El escenario era inmejorable, es verdad. Definir el
campeonato de local, con un equipo que ya llegaba relajado y con una brecha de
puntos considerable con respecto a sus perseguidores. Más allá de eso, la
presión de cerrar la liga sin sobresaltos era grande, pero paradójicamente, la “triple
g” volvió a aparecer en este escenario. Como si algo faltaba, River salió
campeón con un fútbol demoledor, para aquellos sobrevivientes del paladar
negro.
Apenas nueve minutos necesitó el local para ponerse arriba,
luego de un rebote de Walter Benítez, Fernando Cavenaghi apareció donde tenía
que estar. Ya la noticia de que Boca, el eterno rival, estaba despidiendo
definitivamente a Gimnasia había llegado, pero poco importó. A los 24, luego de
una pelota parada, Jonathan Maidana –para muchos el más regular del torneo- se
la bajó a Gabriel Mercado, que convirtió en la probable mejor semana de su
vida. Alejandro Sabella debe definir si finalmente irá al Mundial.
El segundo tiempo poco iba a cambiar, Quilmes seguiría
siendo una sombra y River continuaría en su salsa. A los 18 minutos llegaría el
momento más esperado del encuentro, dado que Cristian Ledesma pudo por fin
convertir su primer gol con la casaca de River. Un zapatazo tremendo que generó
la alegría de hinchas y la felicitación de todos (hasta Marcelo Barovero corrió
para abrazarlo).
Allí comenzarían las lágrimas.
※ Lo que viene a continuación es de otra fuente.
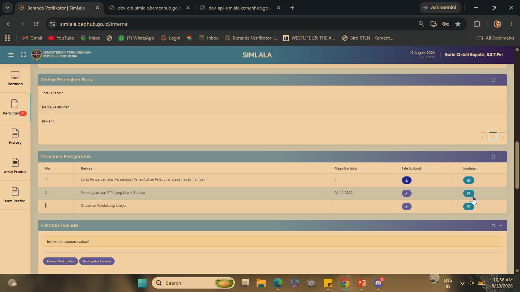Open Arsip Produk in sidebar
The height and width of the screenshot is (292, 520).
pyautogui.click(x=15, y=166)
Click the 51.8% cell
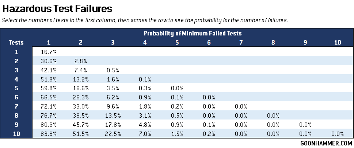Viewport: 354px width, 148px height. [49, 79]
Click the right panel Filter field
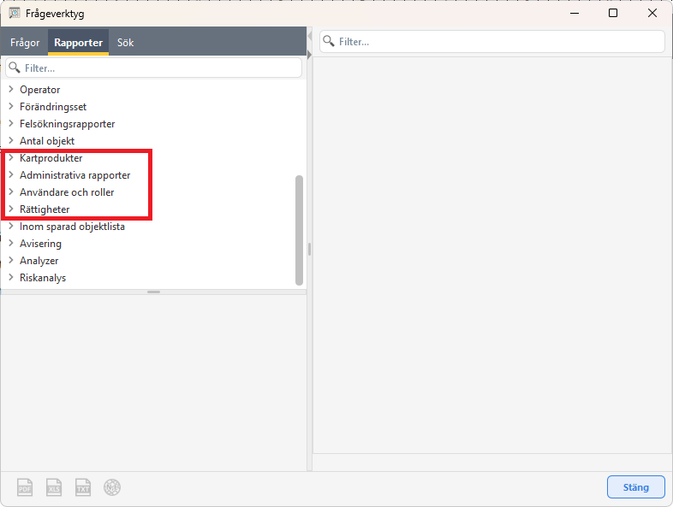 [497, 41]
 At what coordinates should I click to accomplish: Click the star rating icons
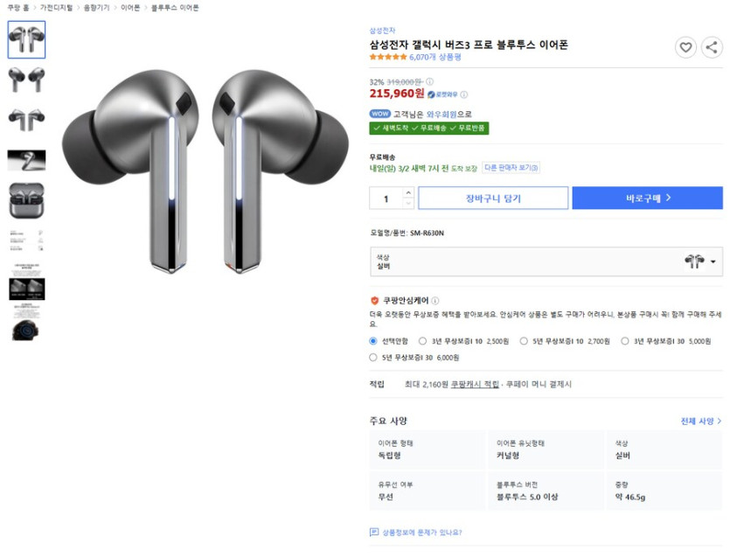(388, 58)
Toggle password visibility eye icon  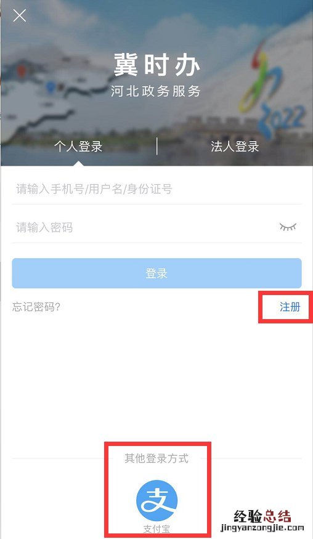(x=288, y=227)
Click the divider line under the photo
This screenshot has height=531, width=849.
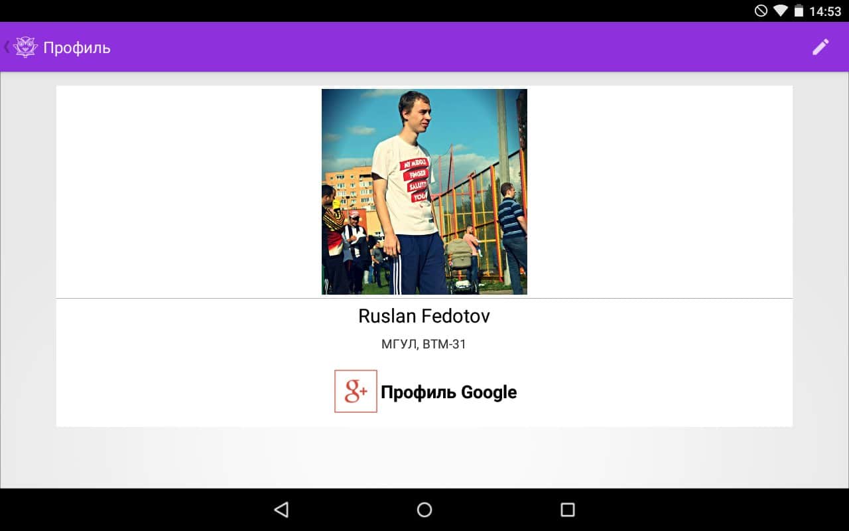425,299
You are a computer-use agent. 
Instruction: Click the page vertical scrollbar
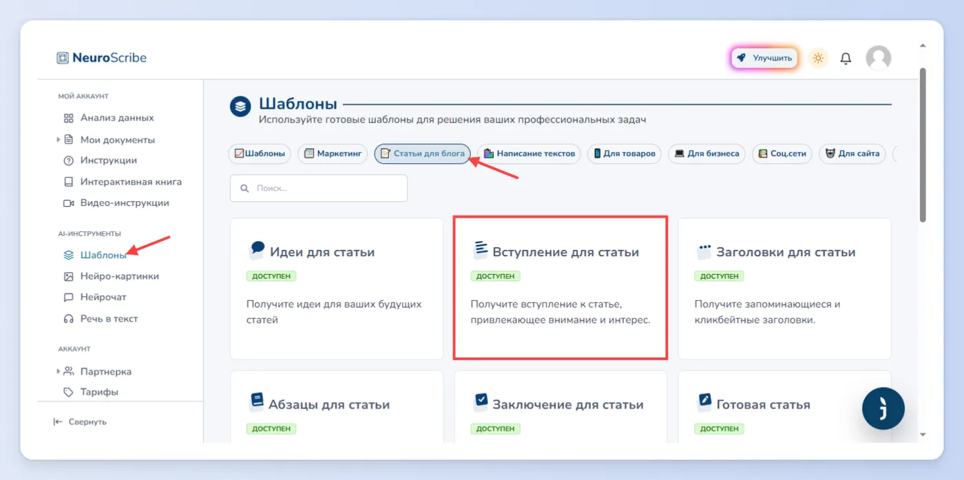(923, 145)
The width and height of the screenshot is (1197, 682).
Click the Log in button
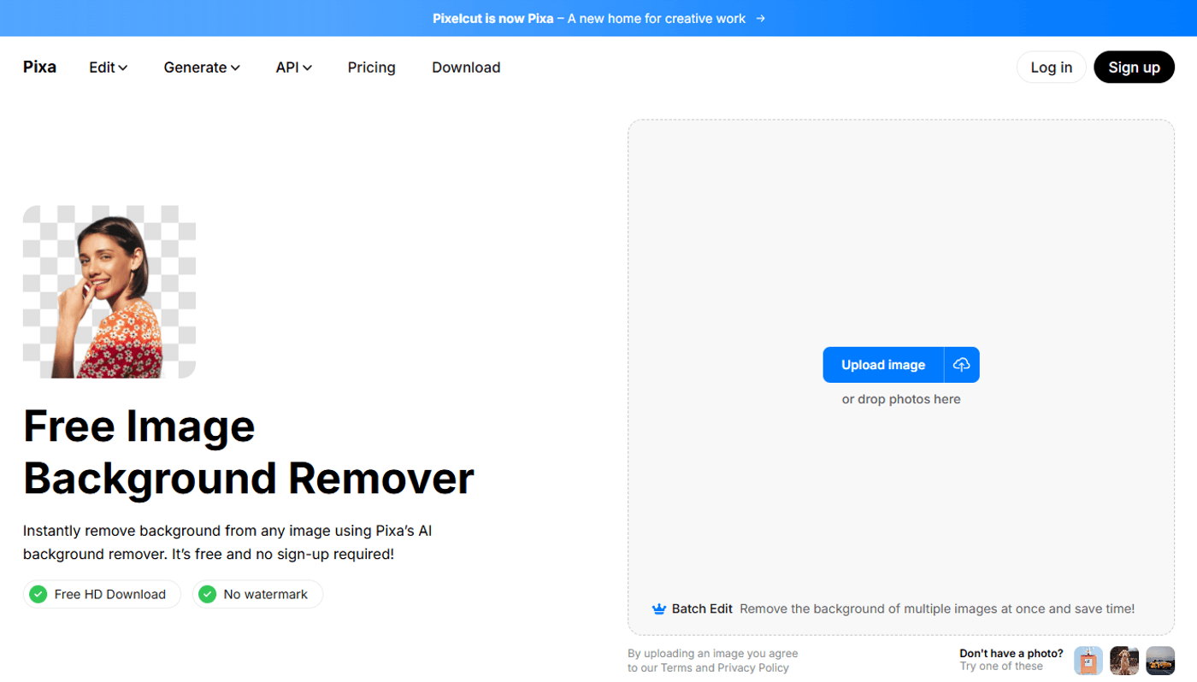point(1051,68)
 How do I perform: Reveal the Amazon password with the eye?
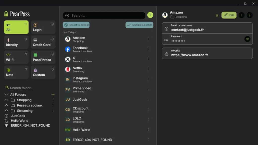click(x=248, y=39)
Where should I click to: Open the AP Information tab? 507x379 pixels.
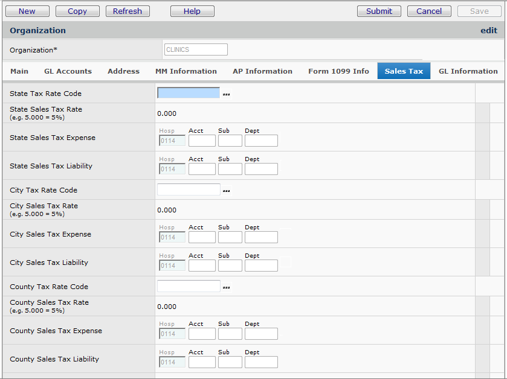point(262,71)
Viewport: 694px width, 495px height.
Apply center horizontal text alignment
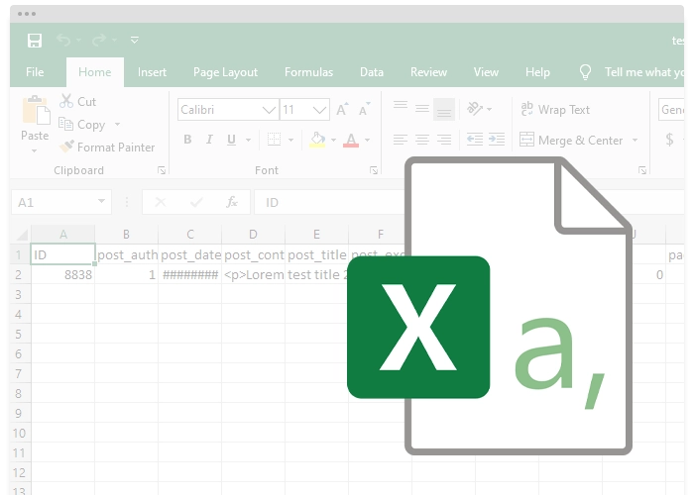422,140
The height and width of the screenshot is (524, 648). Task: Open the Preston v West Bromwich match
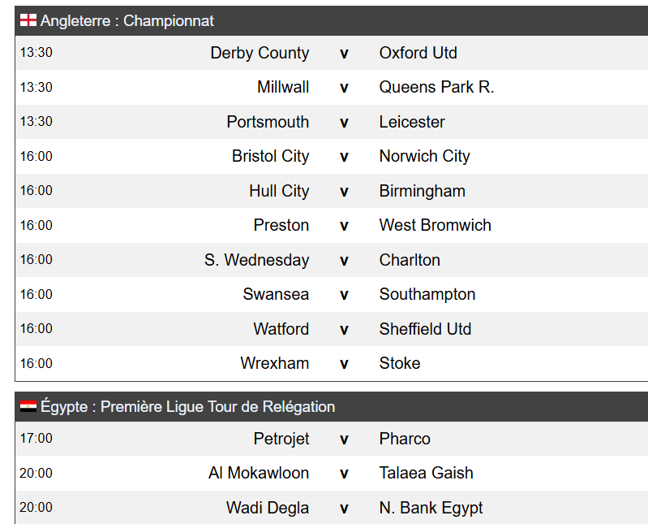click(344, 225)
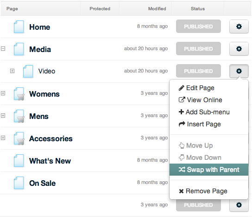Image resolution: width=252 pixels, height=217 pixels.
Task: Click the Modified column header
Action: pos(157,8)
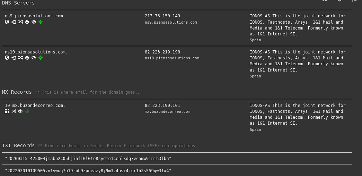This screenshot has height=176, width=362.
Task: Click the eye icon under ns10.piensasolutions.com
Action: click(x=34, y=58)
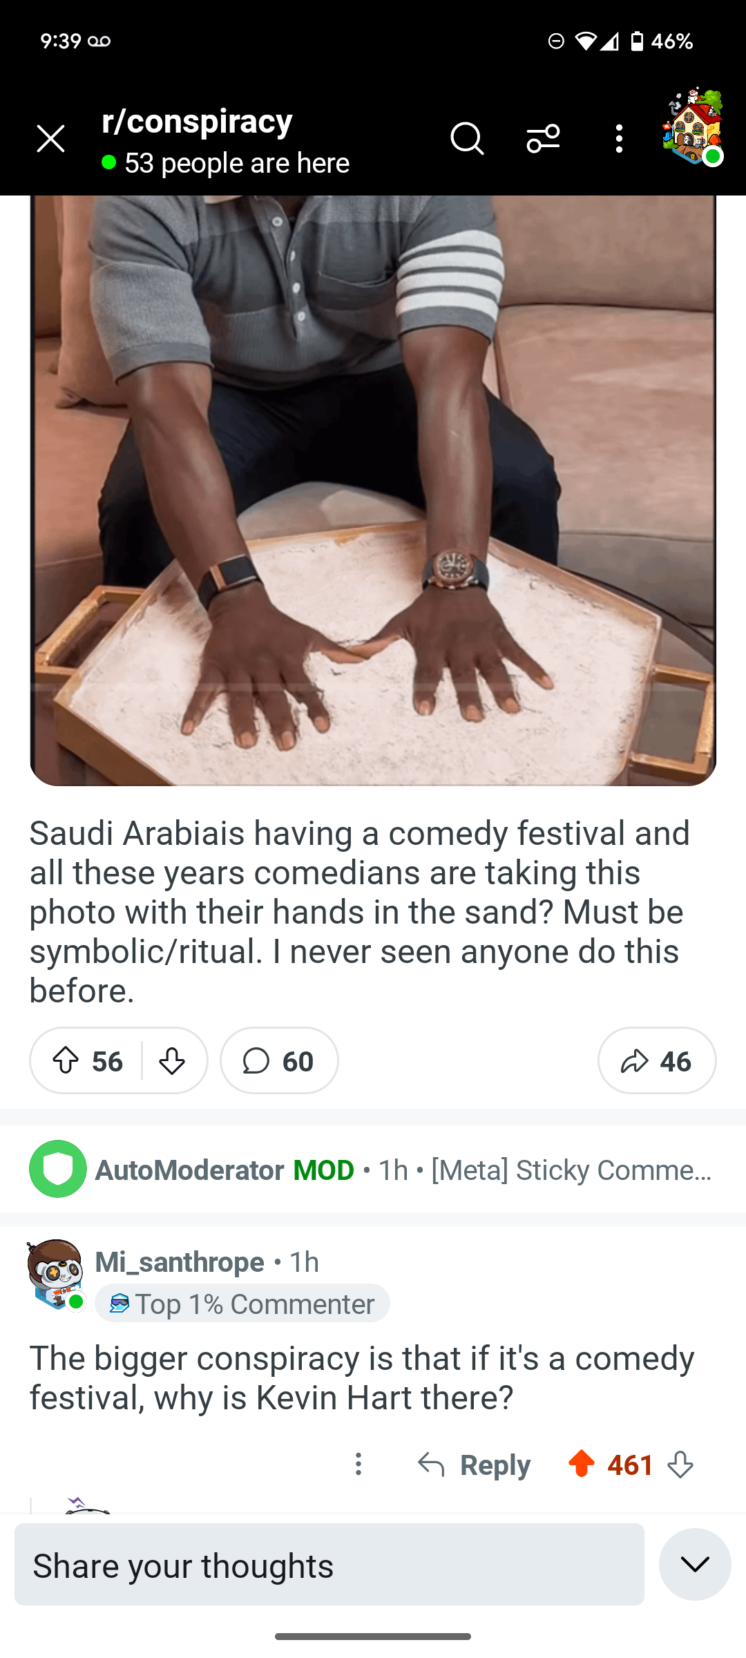
Task: Reply to Mi_santhrope's comment
Action: point(475,1464)
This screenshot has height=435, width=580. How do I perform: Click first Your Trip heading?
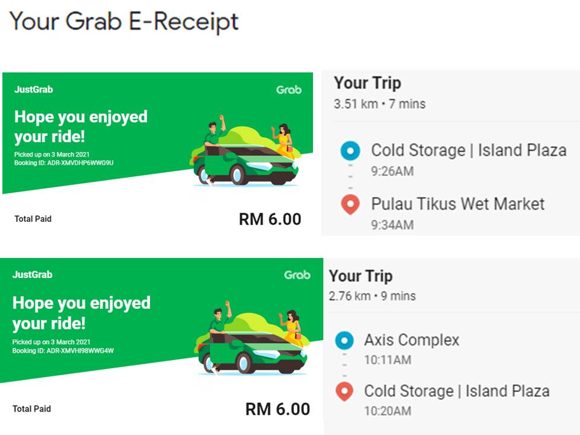click(x=367, y=83)
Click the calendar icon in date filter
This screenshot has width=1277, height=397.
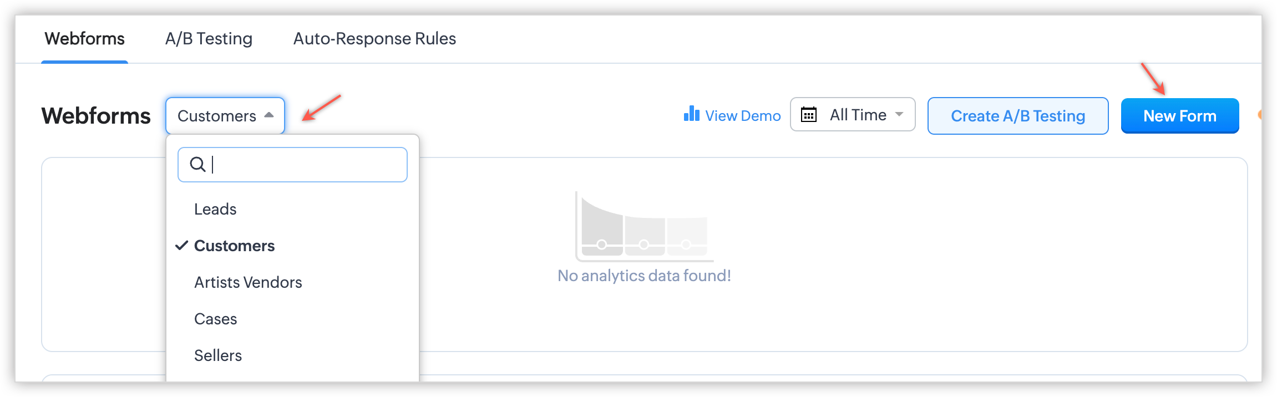click(x=809, y=115)
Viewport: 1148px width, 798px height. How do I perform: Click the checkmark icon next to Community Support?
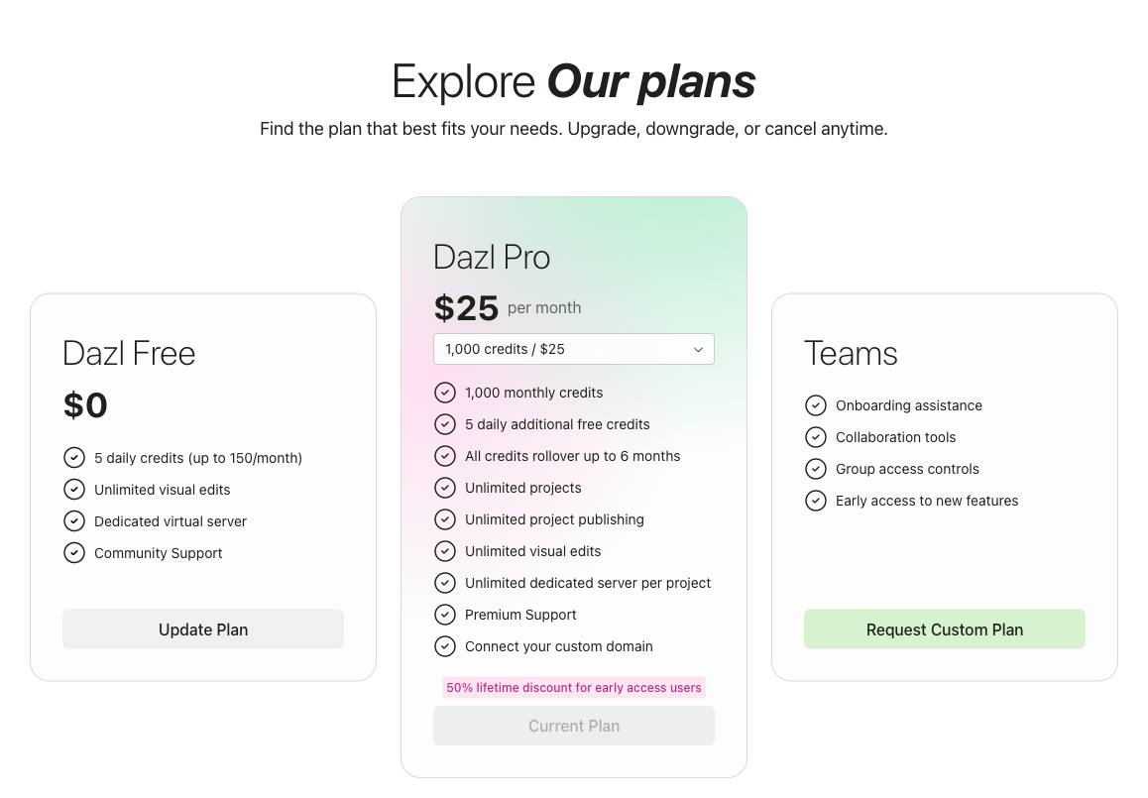click(x=74, y=552)
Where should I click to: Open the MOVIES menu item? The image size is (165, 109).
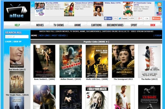pos(40,25)
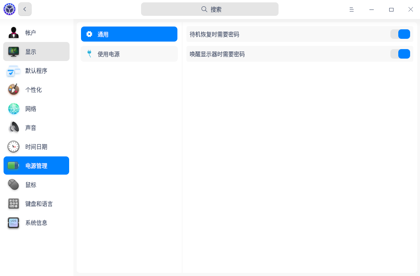Open the hamburger main menu
This screenshot has height=276, width=420.
click(351, 10)
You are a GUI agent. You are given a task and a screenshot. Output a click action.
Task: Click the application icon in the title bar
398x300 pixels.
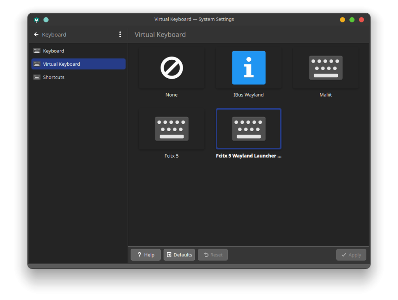click(x=37, y=19)
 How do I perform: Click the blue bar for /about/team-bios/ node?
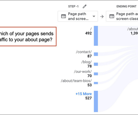[x=96, y=83]
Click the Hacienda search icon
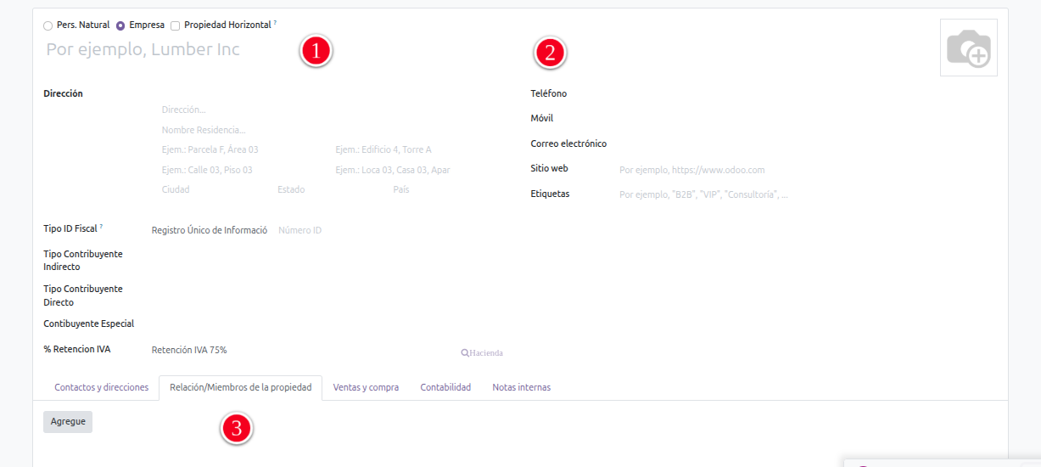 pyautogui.click(x=465, y=353)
Primero el Lobo, que estuvo
mucho tiempo relegado con Matías Almeyda, le pudo demostrar a todo el pueblo
futbolero que 35 años encima no le cambian nada y que sigue teniendo la galera
y el bastón como siempre. Y luego llegaría lo impensado, Ramón Díaz. Sí, el
entrenador de River rompió en llanto como un nene que pisa el Monumental por
primera vez, al que también se le sumó su hijo y fiel compañero, Emiliano. Como
para coronar la noche soñada, de Victoria llegaba la información de que Tigre
le ganaba a Estudiantes. Pero iba a haber más, para desgracia de Quilmes.
Un minuto después de que le anularan un gol, el Torito se
tomó revancha a los 25 para poner el 4-0. Ramón Díaz se jugó una carta tremenda
al poner a Osmar Ferreyra y Juan Carlos Menseguez con el partido ya definido,
en lugar de integrar a jugadores como Daniel Villalva o Ramiro Funes Mori. El
Malevo fue silbado.
Para ponerle la frutilla el postre, Teófilo Gutiérrez
convirtó el quinto y definitivo, en lo que para muchos será su último gol con
esta camiseta.
Llegó el pitazo final de Silvio Trucco y el delirio comenzó.
Cavenaghi se arrodilló mirando al cielo, Barovero se tiró en el césped,
Emiliano Díaz no quería largar a su padre y todo el grupo se unió en un abrazo
de victoria. En estos seis años, el Monumental vivió el último puesto, la promoción, el descenso a la Primera B
Nacional y el ascenso, pero ayer nuevamente se vio un título de Primera División,
como tantas otras veces. River volvió a ser River. Ya era hora, ¿no?